── Data to use ──
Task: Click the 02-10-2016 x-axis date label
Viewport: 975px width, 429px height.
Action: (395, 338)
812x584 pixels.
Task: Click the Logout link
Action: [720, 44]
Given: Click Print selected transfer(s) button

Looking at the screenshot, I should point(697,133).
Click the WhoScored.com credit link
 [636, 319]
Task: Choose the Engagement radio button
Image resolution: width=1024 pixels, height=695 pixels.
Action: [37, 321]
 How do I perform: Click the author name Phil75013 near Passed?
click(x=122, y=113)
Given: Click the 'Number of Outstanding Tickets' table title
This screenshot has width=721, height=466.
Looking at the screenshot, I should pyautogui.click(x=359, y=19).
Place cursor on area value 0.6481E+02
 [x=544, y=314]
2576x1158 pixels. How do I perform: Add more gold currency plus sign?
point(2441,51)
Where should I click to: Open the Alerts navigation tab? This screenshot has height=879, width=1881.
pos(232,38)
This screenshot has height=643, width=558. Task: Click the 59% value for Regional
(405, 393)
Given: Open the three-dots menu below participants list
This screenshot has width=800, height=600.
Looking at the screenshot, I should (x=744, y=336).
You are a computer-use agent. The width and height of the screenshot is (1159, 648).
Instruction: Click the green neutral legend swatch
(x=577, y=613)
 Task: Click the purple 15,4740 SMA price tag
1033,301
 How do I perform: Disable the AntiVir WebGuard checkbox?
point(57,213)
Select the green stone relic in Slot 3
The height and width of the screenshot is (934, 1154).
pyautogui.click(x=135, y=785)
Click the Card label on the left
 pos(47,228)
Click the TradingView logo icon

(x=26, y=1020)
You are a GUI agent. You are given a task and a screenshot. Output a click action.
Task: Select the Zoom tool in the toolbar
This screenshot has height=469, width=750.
───
*Required work*:
What lines above contain the word "agent"? Return each such line.

*Result for this task*:
You are a computer-use agent. The width and height of the screenshot is (1159, 648).
You are a GUI agent. You are given a task and a screenshot. Output a click action.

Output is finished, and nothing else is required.